Job:
Transcribe the material between the line containing "Where should I" and the line containing "Action: click(582, 216)", inclusive, and omit the pictures from your answer.

Material:
_ _ _ _ _
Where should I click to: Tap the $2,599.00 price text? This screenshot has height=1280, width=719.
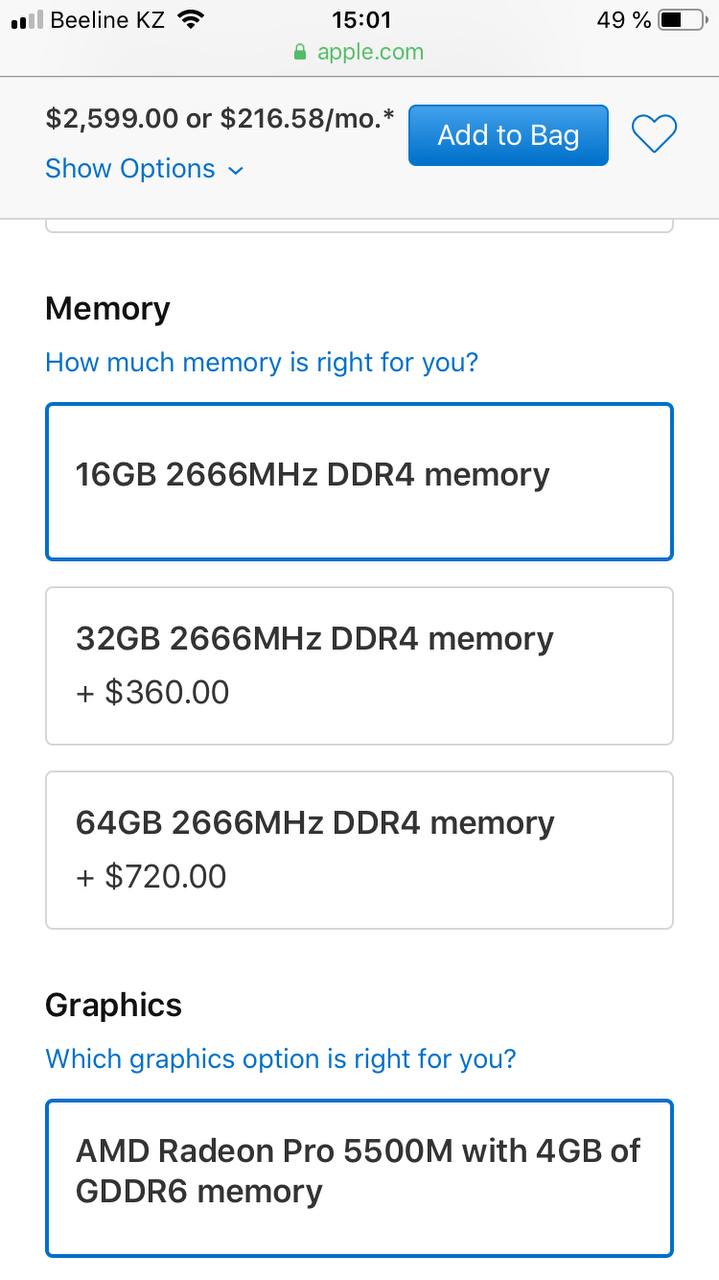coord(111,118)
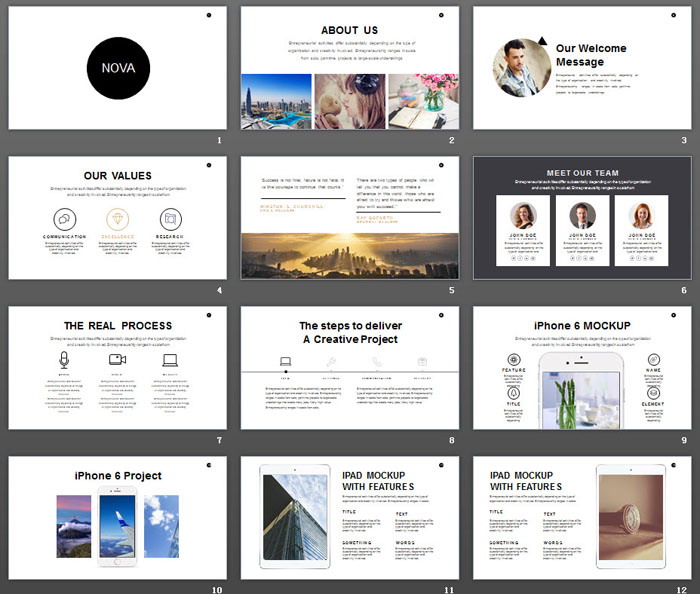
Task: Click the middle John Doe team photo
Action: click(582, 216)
_ _ _ _ _
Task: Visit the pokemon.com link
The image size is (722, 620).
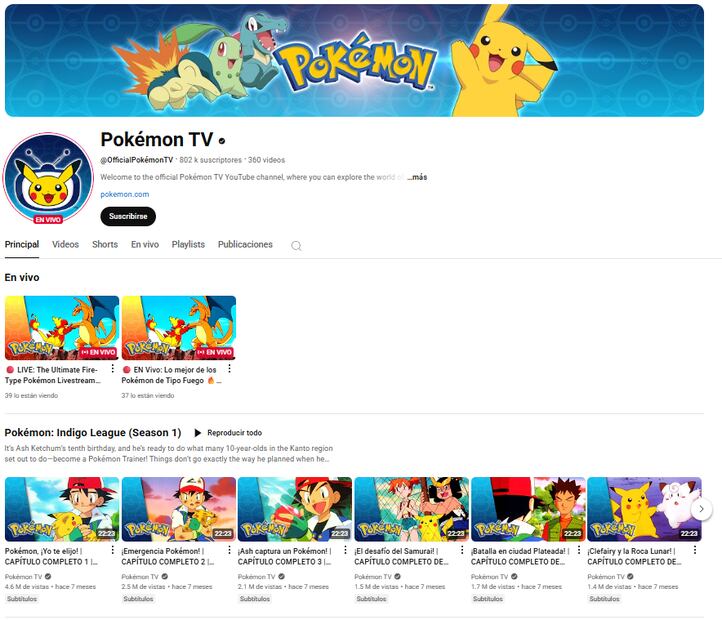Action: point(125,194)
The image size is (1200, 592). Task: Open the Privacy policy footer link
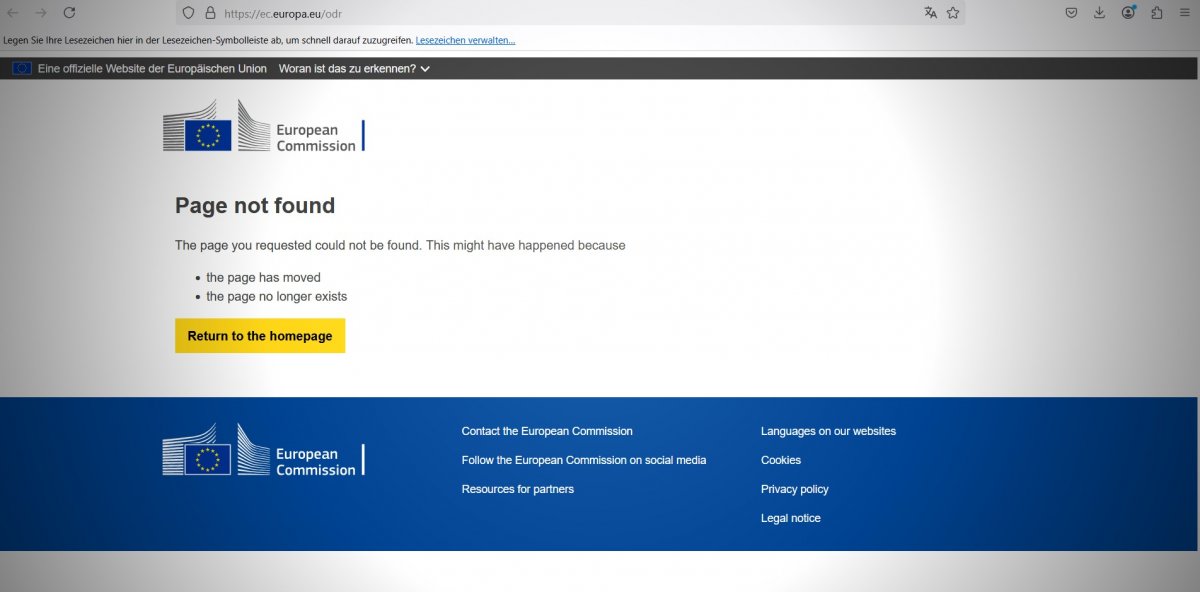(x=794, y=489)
_ _ _ _ _
Result below:
Where should I click to: Tap the $2,599.00 price text? This screenshot has height=1280, width=719.
coord(111,118)
Task: Click the middle John Doe team photo
Action: click(582, 216)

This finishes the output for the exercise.